UK travel firms selling package holidays in the EU do not need to establish a business in the EU to comply with Package Travel Regulations post-Brexit so long as they meet the necessary bonding or insurance requirements in at least one EU state.
That is according to EU lawyers specialising in package travel law, who insist there is no need to register a business formally in the EU despite the UK Department for Business (BEIS) advising UK travel businesses they need an EU place of establishment to sell package holidays in EU markets.
However, UK businesses can’t carry on selling into the EU under an Atol licence and financial protection arrangements they have in place in the UK as they could up until the end of last year.

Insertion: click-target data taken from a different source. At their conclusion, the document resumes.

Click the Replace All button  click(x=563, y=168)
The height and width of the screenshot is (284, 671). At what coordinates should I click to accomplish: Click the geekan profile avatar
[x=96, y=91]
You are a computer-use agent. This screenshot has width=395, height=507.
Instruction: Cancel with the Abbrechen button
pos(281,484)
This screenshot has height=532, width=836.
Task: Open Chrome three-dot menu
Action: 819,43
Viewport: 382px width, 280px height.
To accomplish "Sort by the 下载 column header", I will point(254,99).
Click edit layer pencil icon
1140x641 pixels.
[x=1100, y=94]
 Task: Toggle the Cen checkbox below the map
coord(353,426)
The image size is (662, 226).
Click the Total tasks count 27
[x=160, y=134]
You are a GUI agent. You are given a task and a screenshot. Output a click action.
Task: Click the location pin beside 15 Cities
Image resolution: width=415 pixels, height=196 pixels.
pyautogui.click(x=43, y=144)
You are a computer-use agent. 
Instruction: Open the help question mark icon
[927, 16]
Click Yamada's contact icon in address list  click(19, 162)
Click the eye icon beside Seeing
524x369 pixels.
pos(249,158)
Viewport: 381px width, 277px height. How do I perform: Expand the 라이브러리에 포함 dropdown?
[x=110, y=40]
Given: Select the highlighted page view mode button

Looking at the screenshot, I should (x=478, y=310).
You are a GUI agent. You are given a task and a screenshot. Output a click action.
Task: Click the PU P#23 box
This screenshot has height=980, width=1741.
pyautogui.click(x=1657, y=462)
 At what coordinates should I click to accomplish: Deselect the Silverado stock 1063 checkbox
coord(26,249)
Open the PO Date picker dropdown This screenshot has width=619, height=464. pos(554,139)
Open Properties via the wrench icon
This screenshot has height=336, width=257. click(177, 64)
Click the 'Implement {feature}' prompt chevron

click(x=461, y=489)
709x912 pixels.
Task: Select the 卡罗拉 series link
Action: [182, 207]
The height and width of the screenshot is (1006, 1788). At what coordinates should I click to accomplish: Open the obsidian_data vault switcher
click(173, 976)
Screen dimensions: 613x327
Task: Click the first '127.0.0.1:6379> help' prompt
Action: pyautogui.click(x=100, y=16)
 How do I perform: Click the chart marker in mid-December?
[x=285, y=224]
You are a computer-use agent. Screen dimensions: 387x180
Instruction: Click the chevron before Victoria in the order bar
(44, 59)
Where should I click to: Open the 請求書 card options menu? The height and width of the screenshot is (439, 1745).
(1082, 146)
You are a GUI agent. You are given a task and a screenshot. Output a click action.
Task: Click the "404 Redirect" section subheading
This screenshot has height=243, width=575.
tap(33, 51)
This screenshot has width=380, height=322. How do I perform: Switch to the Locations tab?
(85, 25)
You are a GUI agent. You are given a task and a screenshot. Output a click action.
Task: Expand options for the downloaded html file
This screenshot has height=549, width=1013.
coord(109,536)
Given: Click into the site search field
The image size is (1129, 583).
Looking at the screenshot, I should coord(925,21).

Addressing a virtual conference of the International Travel Law Network (ITLN) of lawyers, Klaus Siebert of German law firm Engels Siebert Rechtsanwalte explained: “You can start [work] as a non-EEA [European Economic Area] operator just with insolvency bonding.
“You need only the insurance provider to be established in the EU and to follow the EU Package Travel Directive [PTD] rules. You don’t need your establishment to be anywhere in the EU. You need bonding and you need to honour the PTD. If you do that, you can do business as usual [and] you can sell across the EU.”
Siebert noted his firm “handles UK, US, Canadian and Australian operators who send customers to the EU”. He insisted: “It is a question of having European bonding insurance in place, not Abta bonding, not Atol.”
Samantha Bradbury, membership director of the UK’s Association of Bonded Travel Organisers Trust (Abtot), told the conference: “That is not our understanding following conversations with BEIS – it is that mutual recognition [of financial protection arrangements] no longer exists.”
However, Michael Wukoschitz of Austrian law firm KWC, agreed with Siebert. He said: “In Austria, if a [non-EU] third-country holiday provider directs business into Austria it needs protection with an insolvency protection scheme valid for EU countries. You only need the [one] insolvency protection scheme.”
The ITLN network of lawyers includes UK law firm Travlaw.